An introduction to the resources available to support your learning
When you work with data, being able to evaluate the quality of the information you are using is important. This page looks at things to consider and suggests places you can go to build your skills in evaluating data.
If you will be working with your own or others' data you may need Research Data Management. Find out more in the managing your data section of this guide.
It is worth considering the following factors when evaluating the quality of a data object:
Is there a content map or guide of some sort? What is covered? What is not covered? Is there metadata included?
Who created the data? Who is managing it? Who paid for the data? What bias might be implicit? Is the data object currently maintained?
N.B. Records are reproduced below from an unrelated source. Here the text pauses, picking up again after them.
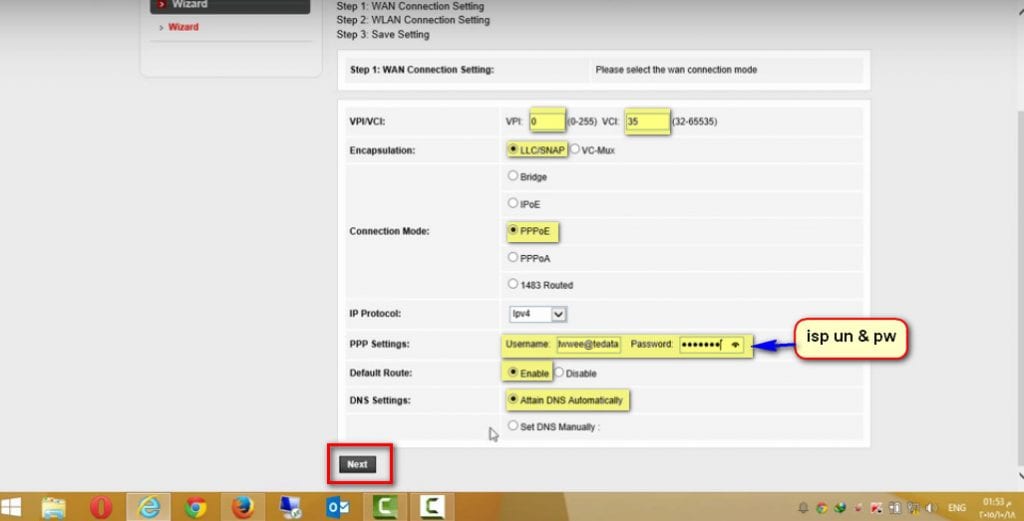
Task: Expand the Wizard header in the sidebar
Action: coord(230,5)
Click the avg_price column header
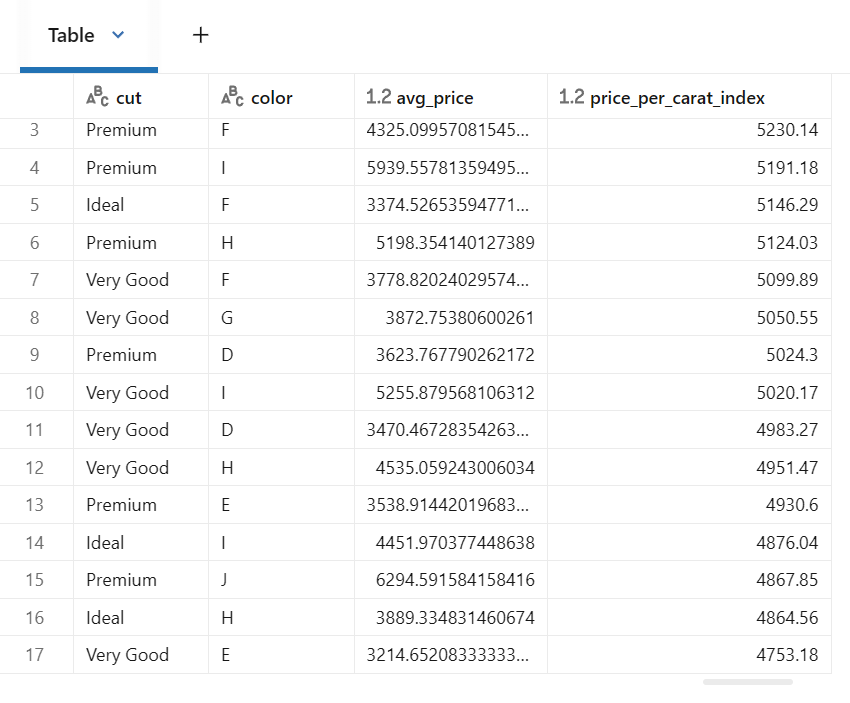 [x=435, y=97]
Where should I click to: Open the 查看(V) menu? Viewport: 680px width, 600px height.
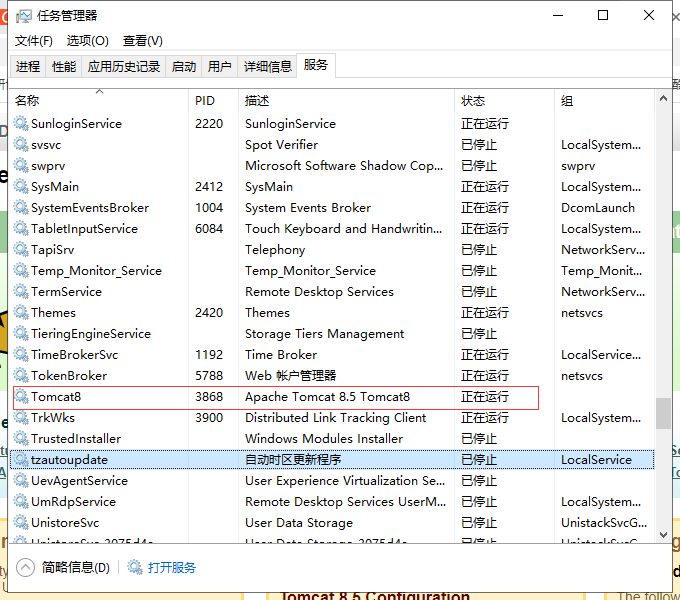tap(142, 41)
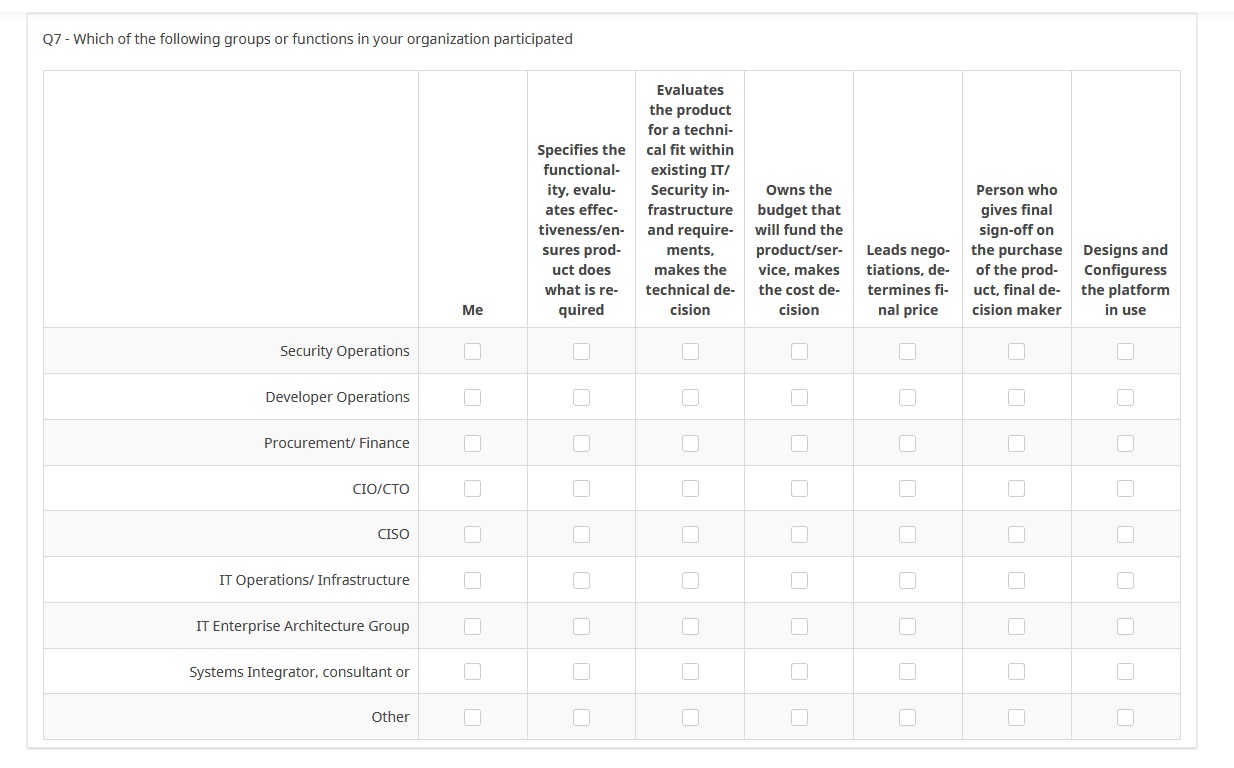The width and height of the screenshot is (1234, 768).
Task: Check Developer Operations under Evaluates technical fit
Action: (x=690, y=397)

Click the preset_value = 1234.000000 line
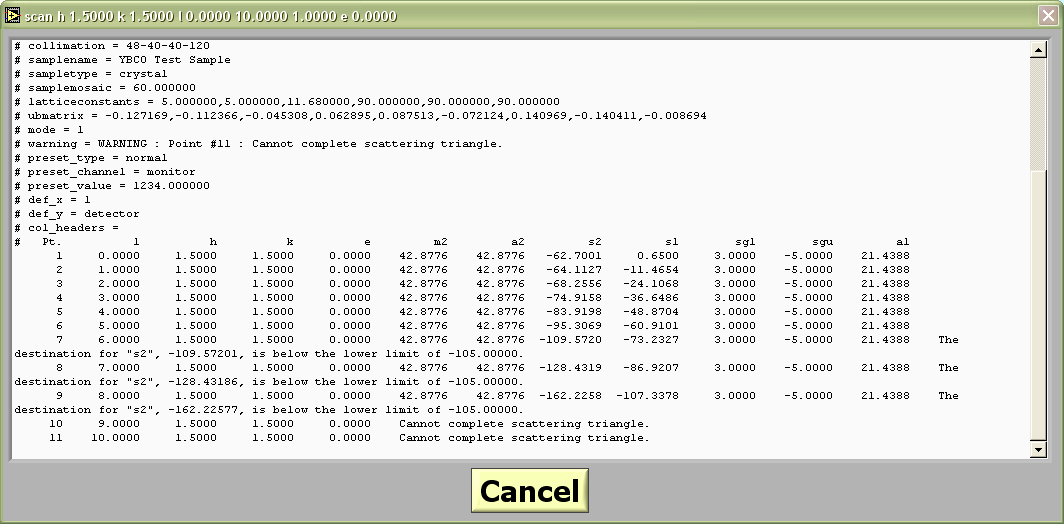(x=112, y=186)
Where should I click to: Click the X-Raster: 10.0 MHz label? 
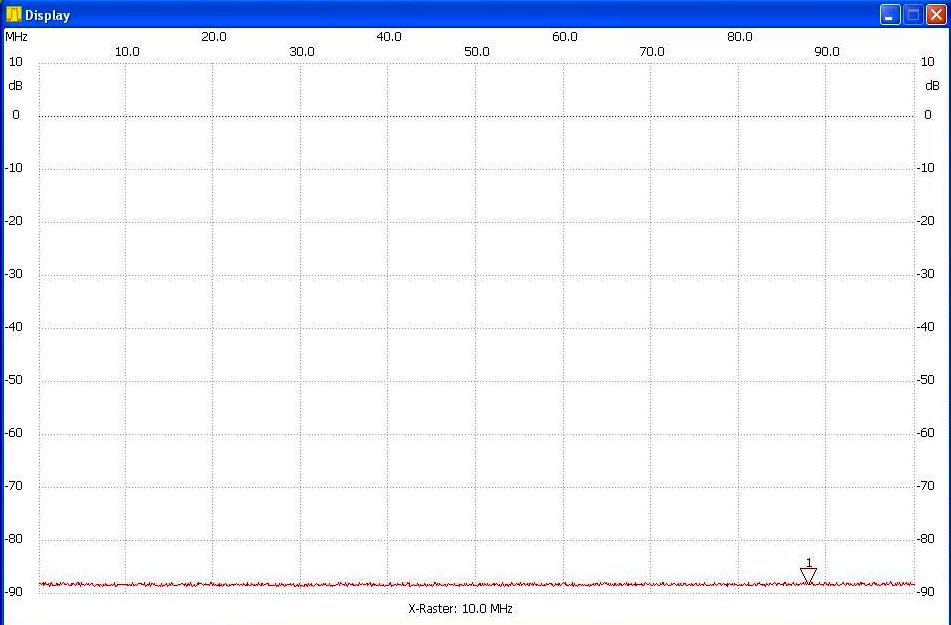click(x=461, y=608)
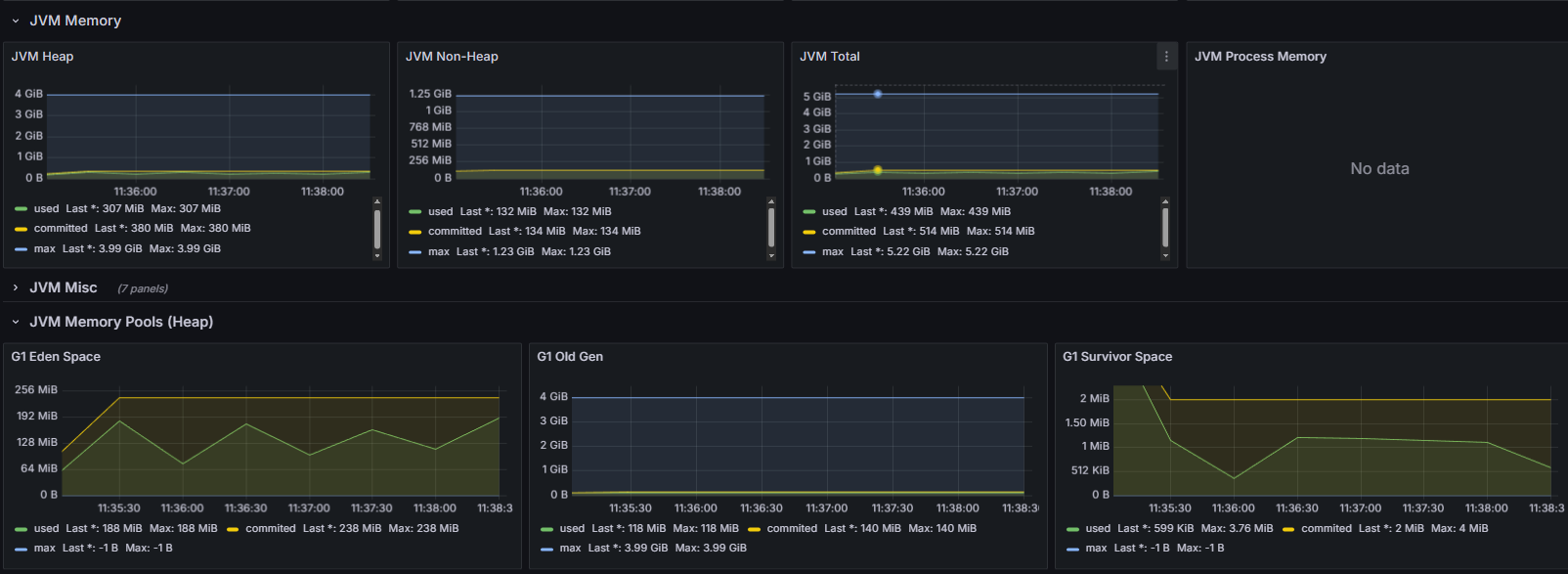This screenshot has height=574, width=1568.
Task: Click the G1 Old Gen panel title
Action: coord(570,357)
Are there any references on how this data object has been used in the past? Are there clear release versions and updates information?
Are there clear format expectations? What units are used? What fields are present? What naming conventions are used? Are the dates of creation or last update easily located?
Is quality control explicitly outlined? Who is in charge of checking for quality? What process do they use? How is missing data handled?
Can a file be opened and a user understand the content? Is the file available for download in an open format? Is there a clear process to download?
Statistical fallacies are common tricks data can play on you, which lead to mistakes in data interpretation and analysis. Geckoboard explore some common fallacies, with real-life examples, and suggest how you can avoid them.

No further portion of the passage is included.